# where to buy a filler for fisher cube?



## Kyle Girard (Mar 15, 2009)

i need a filler. post a place to get a filler or a vid on how to make one


----------



## TomZ (Mar 15, 2009)

As for making it yourself, I think that the Jell-O they sell at wall mart does the trick just fine.

Hardware store 'Epoxy Clay', 'Kneadable Plastic', 'Plastic Clay', 'Metal Clay' is what you are looking for. Milliput or Apoxy scult is a little nicer to work with but they are not as readily available and it is a simple mod anyway.

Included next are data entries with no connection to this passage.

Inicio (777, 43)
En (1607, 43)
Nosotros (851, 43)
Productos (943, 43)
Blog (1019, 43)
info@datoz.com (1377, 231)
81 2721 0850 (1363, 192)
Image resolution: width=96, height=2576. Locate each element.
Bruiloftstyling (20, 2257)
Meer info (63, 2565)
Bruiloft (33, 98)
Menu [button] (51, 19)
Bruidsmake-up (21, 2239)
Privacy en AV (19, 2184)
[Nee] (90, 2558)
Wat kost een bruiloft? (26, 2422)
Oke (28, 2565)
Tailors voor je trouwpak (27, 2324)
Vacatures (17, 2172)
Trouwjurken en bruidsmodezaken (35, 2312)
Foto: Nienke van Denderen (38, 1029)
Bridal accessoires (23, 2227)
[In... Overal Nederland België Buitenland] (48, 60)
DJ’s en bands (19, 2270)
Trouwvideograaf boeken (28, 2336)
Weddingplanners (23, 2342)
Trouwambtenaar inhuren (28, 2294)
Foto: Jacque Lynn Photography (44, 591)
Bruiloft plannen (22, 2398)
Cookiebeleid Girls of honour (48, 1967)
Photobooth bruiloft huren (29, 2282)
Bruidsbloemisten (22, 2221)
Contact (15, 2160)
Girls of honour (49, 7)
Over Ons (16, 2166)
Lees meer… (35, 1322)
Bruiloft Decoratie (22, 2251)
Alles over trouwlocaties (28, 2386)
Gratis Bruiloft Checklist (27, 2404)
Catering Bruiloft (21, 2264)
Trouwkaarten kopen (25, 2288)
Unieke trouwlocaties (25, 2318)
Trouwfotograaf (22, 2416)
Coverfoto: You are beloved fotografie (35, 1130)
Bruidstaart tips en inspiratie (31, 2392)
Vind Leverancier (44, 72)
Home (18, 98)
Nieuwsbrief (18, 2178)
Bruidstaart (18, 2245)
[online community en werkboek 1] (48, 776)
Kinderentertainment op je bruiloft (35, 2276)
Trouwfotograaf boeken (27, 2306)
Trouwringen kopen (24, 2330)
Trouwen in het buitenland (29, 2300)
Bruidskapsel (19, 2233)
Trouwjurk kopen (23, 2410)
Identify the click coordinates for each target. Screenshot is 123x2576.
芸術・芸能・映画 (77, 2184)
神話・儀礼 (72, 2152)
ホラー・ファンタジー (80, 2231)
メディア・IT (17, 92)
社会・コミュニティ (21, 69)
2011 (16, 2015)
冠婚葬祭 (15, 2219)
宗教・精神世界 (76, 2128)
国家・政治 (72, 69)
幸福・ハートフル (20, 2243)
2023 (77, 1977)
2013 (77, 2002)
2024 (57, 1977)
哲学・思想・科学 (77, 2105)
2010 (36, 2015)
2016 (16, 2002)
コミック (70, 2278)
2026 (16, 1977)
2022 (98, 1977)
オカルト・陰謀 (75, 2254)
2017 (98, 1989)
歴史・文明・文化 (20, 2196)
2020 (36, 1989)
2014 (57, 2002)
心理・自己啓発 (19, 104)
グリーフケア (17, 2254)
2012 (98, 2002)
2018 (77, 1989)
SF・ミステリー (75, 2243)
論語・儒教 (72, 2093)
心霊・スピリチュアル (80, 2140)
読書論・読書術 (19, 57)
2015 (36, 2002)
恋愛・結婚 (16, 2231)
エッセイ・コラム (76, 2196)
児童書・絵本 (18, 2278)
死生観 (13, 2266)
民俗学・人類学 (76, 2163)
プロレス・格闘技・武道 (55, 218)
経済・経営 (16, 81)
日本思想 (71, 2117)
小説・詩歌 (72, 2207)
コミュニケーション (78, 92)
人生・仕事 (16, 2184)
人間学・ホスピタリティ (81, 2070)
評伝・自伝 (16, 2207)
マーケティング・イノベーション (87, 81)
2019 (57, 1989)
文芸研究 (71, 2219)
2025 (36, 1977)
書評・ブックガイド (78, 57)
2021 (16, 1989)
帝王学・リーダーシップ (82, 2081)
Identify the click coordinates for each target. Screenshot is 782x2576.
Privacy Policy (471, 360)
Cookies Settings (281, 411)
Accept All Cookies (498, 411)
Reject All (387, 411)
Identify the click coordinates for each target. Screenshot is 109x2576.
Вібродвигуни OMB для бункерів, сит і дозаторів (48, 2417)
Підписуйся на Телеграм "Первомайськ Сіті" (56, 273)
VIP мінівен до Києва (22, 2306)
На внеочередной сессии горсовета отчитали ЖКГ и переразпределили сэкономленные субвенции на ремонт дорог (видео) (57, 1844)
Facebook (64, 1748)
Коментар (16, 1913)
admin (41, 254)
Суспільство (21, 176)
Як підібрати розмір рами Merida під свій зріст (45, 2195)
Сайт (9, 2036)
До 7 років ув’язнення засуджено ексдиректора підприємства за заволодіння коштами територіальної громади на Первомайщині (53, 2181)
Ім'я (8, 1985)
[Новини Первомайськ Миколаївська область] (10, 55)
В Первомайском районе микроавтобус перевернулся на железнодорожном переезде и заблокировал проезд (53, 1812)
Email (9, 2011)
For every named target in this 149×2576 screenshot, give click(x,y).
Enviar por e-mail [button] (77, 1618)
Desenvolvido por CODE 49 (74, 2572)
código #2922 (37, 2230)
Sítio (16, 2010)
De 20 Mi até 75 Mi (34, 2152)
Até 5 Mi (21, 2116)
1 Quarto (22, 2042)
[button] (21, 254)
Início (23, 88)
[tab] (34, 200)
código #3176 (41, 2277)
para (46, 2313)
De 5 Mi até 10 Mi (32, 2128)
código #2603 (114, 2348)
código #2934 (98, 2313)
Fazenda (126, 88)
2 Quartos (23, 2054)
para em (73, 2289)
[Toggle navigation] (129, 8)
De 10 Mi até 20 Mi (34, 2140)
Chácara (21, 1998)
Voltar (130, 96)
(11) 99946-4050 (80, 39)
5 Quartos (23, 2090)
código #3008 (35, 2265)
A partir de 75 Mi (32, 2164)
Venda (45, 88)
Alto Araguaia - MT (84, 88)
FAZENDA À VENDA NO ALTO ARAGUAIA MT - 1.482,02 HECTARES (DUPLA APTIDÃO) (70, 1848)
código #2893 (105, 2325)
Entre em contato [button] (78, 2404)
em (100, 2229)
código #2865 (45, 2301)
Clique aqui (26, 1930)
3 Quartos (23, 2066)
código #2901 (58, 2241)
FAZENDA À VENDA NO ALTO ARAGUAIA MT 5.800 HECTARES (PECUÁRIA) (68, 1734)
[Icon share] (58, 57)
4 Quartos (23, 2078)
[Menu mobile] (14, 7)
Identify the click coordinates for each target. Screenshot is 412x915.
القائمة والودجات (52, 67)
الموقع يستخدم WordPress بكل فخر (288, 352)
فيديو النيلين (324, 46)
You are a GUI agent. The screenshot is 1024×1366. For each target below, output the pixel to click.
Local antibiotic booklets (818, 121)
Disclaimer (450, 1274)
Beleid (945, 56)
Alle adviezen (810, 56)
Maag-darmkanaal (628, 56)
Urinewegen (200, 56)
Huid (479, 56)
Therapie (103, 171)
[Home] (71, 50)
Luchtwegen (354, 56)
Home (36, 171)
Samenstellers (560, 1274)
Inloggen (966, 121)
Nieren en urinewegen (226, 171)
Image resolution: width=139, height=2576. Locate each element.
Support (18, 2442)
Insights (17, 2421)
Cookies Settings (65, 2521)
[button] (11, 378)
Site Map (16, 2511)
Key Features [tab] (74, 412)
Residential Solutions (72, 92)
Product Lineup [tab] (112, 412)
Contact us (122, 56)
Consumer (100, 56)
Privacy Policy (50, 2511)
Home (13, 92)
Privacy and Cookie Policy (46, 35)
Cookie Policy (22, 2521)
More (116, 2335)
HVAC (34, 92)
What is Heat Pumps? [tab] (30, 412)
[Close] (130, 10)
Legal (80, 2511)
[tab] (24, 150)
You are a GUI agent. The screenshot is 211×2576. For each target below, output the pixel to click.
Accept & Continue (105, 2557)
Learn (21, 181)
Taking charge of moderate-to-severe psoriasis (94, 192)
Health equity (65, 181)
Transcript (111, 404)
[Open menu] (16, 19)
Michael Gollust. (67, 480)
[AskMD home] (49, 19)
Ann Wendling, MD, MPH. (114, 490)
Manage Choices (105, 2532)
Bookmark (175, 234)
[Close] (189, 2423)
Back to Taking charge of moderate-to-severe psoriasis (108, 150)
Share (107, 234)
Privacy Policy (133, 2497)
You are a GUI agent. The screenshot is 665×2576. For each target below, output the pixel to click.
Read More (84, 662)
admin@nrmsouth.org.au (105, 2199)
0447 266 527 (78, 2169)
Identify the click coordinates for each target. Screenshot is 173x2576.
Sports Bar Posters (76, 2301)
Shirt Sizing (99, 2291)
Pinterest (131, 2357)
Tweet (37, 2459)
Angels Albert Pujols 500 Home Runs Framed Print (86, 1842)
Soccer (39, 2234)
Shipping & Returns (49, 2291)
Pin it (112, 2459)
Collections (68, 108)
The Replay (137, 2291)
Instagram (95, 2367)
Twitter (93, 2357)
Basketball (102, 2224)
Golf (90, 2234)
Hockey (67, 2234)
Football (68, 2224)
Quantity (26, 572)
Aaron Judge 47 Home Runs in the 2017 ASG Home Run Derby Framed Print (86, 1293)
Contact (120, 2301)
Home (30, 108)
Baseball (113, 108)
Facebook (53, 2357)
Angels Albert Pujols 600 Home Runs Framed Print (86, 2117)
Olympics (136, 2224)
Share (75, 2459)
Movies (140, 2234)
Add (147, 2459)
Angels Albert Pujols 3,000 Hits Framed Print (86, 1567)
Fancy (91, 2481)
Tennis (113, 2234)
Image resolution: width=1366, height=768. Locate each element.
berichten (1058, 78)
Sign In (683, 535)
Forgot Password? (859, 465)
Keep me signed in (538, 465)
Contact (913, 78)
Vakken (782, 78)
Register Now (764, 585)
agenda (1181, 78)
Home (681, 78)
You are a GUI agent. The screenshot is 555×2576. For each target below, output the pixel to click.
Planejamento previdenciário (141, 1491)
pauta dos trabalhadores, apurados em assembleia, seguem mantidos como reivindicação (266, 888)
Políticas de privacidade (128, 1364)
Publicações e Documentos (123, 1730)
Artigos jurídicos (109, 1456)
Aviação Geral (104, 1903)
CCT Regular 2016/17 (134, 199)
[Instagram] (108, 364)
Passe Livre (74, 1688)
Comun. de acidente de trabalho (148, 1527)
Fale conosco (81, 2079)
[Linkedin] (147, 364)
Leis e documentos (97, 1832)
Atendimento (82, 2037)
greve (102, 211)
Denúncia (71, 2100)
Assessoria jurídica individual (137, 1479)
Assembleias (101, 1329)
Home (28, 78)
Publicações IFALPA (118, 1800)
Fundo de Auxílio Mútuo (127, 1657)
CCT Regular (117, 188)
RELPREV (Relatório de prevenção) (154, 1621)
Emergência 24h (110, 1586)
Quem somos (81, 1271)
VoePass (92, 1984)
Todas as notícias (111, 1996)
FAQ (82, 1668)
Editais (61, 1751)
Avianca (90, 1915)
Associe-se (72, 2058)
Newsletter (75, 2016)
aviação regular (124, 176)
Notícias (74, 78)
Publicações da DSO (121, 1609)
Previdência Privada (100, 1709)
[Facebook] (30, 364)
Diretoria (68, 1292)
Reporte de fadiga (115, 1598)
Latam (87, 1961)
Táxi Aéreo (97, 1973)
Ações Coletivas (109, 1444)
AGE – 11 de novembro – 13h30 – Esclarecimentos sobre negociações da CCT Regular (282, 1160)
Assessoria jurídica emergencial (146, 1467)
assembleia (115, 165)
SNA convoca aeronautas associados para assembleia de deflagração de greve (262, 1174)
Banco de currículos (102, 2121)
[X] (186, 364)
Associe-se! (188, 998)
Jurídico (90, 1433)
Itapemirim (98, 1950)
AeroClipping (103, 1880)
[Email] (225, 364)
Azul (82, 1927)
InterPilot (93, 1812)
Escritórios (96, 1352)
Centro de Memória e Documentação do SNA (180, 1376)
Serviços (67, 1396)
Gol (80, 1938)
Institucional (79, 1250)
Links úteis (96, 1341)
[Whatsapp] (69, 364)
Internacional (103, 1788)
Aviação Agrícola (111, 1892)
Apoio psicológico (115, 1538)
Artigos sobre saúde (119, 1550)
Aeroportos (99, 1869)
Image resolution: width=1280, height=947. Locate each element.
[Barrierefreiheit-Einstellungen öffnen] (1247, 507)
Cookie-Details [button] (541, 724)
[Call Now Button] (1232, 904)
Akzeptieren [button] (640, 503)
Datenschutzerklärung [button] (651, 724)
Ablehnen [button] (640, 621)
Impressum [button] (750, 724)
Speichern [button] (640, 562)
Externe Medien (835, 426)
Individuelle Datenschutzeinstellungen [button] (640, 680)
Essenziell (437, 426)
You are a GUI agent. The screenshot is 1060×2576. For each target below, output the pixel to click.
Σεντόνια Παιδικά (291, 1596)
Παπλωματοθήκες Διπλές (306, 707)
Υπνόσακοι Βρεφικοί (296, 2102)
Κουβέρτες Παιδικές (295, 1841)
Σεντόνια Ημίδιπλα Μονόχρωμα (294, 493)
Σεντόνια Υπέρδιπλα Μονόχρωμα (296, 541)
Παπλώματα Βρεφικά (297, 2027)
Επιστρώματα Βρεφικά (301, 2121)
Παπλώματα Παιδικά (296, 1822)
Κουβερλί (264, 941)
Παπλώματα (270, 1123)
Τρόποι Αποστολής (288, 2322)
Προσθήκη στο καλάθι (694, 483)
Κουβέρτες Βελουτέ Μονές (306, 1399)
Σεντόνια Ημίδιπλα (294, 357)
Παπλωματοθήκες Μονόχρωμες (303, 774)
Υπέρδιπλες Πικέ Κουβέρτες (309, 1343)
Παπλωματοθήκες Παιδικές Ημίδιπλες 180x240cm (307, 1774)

What about posting in the right forum next time by the way?


----------



## KubeKid73 (Mar 15, 2009)

Its not necessarily in the wrong forum:
_vid on *how to* make one_
_General Cubing » *How-to's*, Guides, etc. » where to buy a filler for fisher cube?_


----------



## flee135 (Mar 15, 2009)

I use apoxie sculpt. If that's not really an option for you, I think there's something called aqua mend. I heard that it's really cheap and you can get it from Home Depot.


----------



## Kyle Girard (Mar 16, 2009)

surprisingly, they didnt have apoxie sculpt at ace. My mom is going to look for some today.


----------